Clin d’oeil : un père de famille radical prive une commune de réseau mobile

Clin d’oeil : un père de famille radical prive une commune de réseau mobile

Des ondes brouillées toutes les nuits dans une commune, pour une raison somme toute assez triviale…

Une solution radicale pour éviter les nuits blanches sur les réseaux sociaux ou les jeux. L’ANFR a en effet été confrontée à une situation assez particulière, où un opérateur de téléphonie mobile l’alertait sur un brouillage affectant toutes les bandes de fréquences mobiles sur la commune de Messanges dans les Landes. Une situation qui pourrait s’avérer normale et causée par n’importe quel incident, mais un détail a retenu l’attention des enquêteurs : le brouillage ne se produisait que la nuit, entre minuit et trois heures du matin, tous les jours.

Déterminé à trouver la source du problème, le Service régional de Toulouse de l’ANFR s’est alors posté la nuit, près du site radio touché pour analyser les perturbations possibles. A minuit, les capteurs s’affolent et le signal caractéristique d’un brouilleur matériel apparaît sur l’écran de l’expert, alors que ce type d’appareil est illégal en France. Il reste encore à trouver le brouilleur et celui qui l’active. A 1h30 du matin, c’est chose faite, l’agent a trouvé la maison d’ou provient le signal, mais ne peut pas sonner aussi tard sans être accompagné d’un officier de police judiciaire.

Après une nuit de repos, la chasse reprend pour confronter l’utilisateur du brouilleur qui… reconnaît pleinement les faits. Il explique en effet avoir acheté ce brouilleur sur internet, capable de neutraliser tant la téléphonie mobile que le WiFi, qui était prévu pour un usage particulier.
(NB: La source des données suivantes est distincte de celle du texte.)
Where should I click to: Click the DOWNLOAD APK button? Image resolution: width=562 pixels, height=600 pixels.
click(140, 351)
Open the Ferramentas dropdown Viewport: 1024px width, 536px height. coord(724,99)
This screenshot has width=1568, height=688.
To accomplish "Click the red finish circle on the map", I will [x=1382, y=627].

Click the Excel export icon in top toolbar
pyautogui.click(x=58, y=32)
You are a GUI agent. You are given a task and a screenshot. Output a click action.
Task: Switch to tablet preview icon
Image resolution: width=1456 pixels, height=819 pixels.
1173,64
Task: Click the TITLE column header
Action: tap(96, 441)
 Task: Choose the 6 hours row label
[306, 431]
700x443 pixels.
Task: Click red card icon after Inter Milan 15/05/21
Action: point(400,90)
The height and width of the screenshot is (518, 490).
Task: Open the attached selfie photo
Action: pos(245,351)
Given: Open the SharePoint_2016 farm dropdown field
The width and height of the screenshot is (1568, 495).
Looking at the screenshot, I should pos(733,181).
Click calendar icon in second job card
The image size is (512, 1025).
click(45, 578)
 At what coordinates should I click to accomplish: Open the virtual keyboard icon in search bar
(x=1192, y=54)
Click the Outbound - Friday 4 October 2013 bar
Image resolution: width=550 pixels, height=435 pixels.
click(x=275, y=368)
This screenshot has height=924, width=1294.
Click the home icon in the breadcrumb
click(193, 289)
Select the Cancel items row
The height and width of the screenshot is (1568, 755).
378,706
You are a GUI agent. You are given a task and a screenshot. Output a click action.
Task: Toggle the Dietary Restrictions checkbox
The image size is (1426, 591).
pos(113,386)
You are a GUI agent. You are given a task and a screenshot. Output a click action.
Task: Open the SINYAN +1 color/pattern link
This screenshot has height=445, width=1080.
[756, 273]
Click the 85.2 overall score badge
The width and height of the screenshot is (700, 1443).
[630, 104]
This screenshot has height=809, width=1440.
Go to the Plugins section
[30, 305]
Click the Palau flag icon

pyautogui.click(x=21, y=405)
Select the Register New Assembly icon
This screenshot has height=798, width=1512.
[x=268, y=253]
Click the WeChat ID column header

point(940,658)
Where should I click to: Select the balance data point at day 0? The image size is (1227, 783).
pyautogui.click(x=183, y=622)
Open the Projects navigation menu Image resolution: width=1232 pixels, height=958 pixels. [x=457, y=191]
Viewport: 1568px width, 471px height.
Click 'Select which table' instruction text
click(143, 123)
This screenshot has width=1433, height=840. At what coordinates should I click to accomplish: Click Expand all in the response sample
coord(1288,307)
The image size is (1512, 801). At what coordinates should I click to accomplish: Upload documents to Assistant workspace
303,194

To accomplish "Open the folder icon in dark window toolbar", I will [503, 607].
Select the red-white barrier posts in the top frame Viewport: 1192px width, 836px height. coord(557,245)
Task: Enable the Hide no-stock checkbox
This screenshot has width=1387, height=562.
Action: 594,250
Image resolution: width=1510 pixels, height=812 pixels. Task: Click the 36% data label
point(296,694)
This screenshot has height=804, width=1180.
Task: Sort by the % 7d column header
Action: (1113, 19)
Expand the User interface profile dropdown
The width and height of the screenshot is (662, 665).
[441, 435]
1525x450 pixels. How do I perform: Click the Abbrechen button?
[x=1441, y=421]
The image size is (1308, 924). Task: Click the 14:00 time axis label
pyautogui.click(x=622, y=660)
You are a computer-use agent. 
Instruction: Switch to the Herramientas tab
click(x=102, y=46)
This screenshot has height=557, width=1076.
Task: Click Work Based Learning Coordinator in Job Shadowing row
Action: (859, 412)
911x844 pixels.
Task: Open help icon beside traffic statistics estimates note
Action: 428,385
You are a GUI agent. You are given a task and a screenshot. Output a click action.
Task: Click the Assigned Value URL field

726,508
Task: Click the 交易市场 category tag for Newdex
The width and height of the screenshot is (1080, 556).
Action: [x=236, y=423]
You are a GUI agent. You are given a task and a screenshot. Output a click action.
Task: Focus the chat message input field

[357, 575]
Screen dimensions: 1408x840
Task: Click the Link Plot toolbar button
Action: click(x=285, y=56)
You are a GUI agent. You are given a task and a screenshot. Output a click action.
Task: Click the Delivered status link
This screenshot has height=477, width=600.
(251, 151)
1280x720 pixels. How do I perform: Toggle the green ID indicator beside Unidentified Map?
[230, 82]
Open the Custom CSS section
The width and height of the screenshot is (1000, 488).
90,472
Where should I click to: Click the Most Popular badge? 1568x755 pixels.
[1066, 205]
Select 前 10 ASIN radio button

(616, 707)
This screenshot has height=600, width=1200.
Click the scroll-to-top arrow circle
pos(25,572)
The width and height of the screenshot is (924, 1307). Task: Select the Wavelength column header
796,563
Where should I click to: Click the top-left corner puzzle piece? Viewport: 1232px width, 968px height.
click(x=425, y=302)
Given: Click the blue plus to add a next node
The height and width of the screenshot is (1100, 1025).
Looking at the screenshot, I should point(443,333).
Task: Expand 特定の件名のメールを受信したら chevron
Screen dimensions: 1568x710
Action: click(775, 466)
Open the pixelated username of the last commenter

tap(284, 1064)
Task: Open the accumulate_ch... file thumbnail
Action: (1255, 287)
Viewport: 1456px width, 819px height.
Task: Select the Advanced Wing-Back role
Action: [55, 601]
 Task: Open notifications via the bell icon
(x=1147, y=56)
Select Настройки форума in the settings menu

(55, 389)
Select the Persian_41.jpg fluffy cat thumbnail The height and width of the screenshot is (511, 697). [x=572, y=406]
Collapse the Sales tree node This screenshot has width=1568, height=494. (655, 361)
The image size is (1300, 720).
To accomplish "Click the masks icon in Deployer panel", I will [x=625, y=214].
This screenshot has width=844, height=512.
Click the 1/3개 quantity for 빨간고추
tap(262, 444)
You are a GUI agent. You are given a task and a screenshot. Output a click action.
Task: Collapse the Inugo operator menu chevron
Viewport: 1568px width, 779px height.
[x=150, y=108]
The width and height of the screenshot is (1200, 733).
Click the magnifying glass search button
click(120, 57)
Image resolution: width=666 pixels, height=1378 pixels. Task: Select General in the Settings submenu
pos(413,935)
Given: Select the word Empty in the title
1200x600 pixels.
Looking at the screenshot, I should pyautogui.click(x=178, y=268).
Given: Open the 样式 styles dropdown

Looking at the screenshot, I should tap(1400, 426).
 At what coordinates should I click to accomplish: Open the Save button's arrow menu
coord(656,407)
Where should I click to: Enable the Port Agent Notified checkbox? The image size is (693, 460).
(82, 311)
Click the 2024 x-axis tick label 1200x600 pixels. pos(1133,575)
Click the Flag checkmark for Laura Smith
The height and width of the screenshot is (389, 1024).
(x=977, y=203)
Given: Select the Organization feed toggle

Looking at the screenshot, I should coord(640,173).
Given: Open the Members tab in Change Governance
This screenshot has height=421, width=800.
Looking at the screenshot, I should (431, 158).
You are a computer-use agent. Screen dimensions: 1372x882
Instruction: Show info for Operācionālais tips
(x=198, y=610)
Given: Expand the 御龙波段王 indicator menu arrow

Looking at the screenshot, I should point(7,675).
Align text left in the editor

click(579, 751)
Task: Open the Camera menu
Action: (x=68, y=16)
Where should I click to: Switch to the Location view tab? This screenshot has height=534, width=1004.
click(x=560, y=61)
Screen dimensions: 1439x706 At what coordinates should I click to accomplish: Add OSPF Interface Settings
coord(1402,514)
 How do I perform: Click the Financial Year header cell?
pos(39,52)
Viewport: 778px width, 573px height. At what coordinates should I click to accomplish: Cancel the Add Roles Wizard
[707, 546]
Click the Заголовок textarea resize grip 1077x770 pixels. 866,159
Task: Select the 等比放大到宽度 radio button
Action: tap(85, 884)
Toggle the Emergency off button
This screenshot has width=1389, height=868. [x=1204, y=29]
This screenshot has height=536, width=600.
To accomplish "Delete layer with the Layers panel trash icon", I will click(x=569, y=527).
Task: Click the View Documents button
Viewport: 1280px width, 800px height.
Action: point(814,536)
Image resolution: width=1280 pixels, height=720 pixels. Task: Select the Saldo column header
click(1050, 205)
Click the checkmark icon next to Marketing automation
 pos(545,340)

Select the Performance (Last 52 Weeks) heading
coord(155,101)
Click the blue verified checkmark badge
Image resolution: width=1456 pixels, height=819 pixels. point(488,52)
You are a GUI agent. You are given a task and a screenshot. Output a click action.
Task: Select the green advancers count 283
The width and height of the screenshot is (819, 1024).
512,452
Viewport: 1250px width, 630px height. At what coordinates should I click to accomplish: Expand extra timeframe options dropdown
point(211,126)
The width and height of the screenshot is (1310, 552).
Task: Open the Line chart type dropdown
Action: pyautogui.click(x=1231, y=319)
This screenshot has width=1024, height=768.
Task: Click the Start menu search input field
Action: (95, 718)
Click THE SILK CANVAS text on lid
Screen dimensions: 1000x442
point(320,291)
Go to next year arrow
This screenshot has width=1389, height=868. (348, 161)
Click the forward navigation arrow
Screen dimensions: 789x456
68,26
Brouilleur saisi chez le particulier – source : ANFR

En effet, ce père de famille avait choisi cette solution radicale (et surtout illégale) pour… empêcher ses ados d’accéder à internet avec leur smartphone au lieu de dormir. D’où le brouillage démarrant aux alentours de minuit et s’arrêtant à trois heures du matin. Une décision motivée notamment par une consultation des forums sur internet, qui lui a fait penser qu’il s’agissait de la meilleure option.

Le problème, outre la nature illégale de l’objet, était que l’équipement était assez puissant pour couper la connexion mobile chez lui, mais aussi chez ses voisins et même sur l’ensemble de la commune et une partie du village voisin. Une fois l’affaire élucidée, l’opérateur s’étant plaint des perturbations a confirmé que le problème était résolu. Quant au papa un peu trop zélé, son contrôle parental de l’extrême lui fait risquer des poursuites judiciaires : la possession et l’utilisation illicites d’un brouilleur étant l’une et l’autre soumises à une sanction pénale allant jusqu’à 6 mois d’emprisonnement et 30 000 € d’amende. L’agent de l’ANFR, en plus d’exiger qu’il éteigne le brouilleur et ne l’utilise plus, a rappelé le cadre réglementaire au propriétaire de l’équipement. Celui-ci a également dû s’acquitter d’une taxe d’intervention de 450 euros. Il aurait peut être dû laisser ses ados traîner un peu sur TikTok, ou opter pour une solution plus simple comme la confiscation des smartphones, par exemple.